### Brief:
Lines below starting with the line with "Screen dimensions: 868x488" and going on through the line with "You are a computer-use agent. The height" must be output exactly; the rest of the records must be left out.

[Saved data entries]
-- -- --

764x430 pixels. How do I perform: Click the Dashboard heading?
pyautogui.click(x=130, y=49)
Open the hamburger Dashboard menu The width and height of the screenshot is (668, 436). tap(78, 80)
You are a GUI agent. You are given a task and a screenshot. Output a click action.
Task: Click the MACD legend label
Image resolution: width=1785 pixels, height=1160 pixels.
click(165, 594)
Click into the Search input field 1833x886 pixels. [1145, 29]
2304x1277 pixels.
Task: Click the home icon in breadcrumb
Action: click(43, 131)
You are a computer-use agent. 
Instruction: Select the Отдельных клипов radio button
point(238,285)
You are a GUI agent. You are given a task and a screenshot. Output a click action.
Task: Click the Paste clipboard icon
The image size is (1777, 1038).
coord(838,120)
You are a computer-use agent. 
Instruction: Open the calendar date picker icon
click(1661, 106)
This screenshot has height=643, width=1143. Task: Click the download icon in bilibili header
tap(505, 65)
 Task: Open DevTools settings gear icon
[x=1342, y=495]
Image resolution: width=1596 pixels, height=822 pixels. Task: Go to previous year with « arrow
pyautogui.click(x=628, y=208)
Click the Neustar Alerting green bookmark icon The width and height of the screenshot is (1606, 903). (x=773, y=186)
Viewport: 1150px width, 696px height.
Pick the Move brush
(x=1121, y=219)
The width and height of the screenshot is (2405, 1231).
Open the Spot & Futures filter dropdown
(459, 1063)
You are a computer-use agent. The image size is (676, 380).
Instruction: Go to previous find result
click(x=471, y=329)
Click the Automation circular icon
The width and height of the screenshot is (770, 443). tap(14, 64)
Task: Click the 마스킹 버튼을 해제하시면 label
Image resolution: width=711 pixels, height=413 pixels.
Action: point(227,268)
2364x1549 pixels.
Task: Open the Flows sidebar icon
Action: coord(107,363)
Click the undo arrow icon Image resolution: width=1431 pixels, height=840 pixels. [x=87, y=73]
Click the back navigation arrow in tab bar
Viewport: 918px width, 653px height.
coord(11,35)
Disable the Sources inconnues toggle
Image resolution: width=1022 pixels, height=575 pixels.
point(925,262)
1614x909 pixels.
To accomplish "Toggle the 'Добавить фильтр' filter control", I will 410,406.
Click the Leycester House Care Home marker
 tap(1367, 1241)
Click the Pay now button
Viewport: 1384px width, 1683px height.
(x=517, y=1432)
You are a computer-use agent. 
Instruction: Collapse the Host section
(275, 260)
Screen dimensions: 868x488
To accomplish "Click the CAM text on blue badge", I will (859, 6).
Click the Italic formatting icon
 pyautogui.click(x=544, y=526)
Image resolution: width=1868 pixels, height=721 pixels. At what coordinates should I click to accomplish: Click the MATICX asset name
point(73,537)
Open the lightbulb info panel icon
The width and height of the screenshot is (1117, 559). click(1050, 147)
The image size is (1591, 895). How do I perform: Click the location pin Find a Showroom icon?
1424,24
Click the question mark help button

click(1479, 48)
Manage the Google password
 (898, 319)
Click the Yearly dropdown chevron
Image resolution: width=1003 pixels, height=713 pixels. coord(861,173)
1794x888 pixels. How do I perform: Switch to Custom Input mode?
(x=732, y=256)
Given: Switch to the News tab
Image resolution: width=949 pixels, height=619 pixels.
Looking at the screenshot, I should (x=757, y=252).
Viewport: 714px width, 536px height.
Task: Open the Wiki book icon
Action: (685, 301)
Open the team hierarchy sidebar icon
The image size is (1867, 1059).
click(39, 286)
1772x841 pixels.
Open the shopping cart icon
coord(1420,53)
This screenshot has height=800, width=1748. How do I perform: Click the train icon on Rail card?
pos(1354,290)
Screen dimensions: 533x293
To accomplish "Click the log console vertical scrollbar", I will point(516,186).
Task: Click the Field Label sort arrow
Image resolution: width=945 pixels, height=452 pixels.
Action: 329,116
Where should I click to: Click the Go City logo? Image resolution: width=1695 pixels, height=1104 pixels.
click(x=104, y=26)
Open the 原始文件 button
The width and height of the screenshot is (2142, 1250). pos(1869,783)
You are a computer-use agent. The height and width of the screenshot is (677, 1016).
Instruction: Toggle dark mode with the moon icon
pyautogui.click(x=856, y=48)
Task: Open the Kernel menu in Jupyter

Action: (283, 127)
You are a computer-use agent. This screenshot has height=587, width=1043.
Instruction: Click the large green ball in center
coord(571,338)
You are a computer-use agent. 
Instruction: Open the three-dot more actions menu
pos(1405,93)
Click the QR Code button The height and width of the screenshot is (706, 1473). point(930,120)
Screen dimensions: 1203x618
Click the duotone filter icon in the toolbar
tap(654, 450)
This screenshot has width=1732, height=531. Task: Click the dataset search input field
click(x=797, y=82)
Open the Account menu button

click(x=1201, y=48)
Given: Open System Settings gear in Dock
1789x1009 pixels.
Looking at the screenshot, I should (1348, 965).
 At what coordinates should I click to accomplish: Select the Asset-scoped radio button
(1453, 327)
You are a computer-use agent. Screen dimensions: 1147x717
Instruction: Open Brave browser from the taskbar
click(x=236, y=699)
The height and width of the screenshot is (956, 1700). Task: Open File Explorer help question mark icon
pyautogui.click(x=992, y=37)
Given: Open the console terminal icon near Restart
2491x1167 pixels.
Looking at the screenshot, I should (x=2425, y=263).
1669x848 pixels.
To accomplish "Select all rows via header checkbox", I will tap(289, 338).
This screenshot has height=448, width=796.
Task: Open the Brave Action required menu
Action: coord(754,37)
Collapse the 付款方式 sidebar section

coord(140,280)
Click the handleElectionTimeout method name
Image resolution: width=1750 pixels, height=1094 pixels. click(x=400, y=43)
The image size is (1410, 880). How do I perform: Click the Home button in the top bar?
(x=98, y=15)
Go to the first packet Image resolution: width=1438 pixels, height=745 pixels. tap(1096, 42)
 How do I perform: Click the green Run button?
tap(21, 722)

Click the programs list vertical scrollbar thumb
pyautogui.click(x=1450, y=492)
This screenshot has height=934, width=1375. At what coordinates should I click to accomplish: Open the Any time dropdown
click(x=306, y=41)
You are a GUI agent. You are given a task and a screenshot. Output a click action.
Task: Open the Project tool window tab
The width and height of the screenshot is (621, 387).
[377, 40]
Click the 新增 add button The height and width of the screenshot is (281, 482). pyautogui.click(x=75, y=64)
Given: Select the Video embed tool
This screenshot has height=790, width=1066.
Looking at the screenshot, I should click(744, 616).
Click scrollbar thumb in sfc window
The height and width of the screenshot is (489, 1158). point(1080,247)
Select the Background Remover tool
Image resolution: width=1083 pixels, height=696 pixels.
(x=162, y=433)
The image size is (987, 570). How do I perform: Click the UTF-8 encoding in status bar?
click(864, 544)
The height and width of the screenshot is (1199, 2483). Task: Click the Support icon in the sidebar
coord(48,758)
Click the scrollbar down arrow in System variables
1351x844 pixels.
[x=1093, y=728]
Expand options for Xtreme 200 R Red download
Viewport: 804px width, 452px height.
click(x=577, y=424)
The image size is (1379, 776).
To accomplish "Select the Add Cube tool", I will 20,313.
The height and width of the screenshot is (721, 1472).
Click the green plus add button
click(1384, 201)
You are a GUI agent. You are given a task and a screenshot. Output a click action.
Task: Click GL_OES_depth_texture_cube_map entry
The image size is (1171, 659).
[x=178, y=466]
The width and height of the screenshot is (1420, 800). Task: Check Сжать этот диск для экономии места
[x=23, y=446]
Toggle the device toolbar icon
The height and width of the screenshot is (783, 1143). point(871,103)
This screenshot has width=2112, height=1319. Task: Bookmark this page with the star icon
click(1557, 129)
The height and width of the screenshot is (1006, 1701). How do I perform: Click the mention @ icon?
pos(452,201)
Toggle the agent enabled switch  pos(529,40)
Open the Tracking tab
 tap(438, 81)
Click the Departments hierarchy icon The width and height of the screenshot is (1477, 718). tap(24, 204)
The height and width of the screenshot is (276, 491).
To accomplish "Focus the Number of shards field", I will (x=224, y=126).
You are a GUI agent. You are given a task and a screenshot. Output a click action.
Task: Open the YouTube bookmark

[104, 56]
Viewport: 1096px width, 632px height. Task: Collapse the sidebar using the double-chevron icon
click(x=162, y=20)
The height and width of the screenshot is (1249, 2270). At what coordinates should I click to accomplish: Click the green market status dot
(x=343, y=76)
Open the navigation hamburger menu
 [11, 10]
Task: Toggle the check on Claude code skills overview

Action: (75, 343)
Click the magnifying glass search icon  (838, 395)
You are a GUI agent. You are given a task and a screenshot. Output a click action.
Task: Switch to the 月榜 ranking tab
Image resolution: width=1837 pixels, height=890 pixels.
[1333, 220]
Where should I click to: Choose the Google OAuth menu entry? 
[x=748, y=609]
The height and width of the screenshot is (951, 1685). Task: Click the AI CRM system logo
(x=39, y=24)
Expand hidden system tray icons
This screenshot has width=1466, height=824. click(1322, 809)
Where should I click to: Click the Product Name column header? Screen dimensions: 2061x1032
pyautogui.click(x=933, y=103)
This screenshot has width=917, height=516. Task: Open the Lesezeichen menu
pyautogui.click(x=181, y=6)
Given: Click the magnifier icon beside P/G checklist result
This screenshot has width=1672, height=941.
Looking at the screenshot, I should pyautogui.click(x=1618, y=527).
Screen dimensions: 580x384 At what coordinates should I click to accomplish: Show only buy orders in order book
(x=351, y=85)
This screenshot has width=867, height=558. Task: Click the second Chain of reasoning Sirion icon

-- -- --

### Task result:
Screen dimensions: 868x488
To accomplish "Click the CAM text on blue badge", I will (859, 6).
Click the Italic formatting icon
 pyautogui.click(x=544, y=526)
Image resolution: width=1868 pixels, height=721 pixels. At what coordinates should I click to accomplish: Click the MATICX asset name
point(73,537)
Open the lightbulb info panel icon
The width and height of the screenshot is (1117, 559). click(1050, 147)
The image size is (1591, 895). How do I perform: Click the location pin Find a Showroom icon?
1424,24
Click the question mark help button

click(1479, 48)
Manage the Google password
 (898, 319)
Click the Yearly dropdown chevron
Image resolution: width=1003 pixels, height=713 pixels. coord(861,173)
1794x888 pixels. How do I perform: Switch to Custom Input mode?
(x=732, y=256)
Given: Switch to the News tab
Image resolution: width=949 pixels, height=619 pixels.
Looking at the screenshot, I should (x=757, y=252).
Viewport: 714px width, 536px height.
Task: Open the Wiki book icon
Action: (685, 301)
Open the team hierarchy sidebar icon
The image size is (1867, 1059).
click(39, 286)
1772x841 pixels.
Open the shopping cart icon
coord(1420,53)
This screenshot has height=800, width=1748. How do I perform: Click the train icon on Rail card?
pos(1354,290)
Screen dimensions: 533x293
To accomplish "Click the log console vertical scrollbar", I will point(516,186).
Task: Click the Field Label sort arrow
Image resolution: width=945 pixels, height=452 pixels.
Action: 329,116
Where should I click to: Click the Go City logo? Image resolution: width=1695 pixels, height=1104 pixels.
click(x=104, y=26)
Open the 原始文件 button
The width and height of the screenshot is (2142, 1250). pos(1869,783)
You are a computer-use agent. The height and width of the screenshot is (677, 1016).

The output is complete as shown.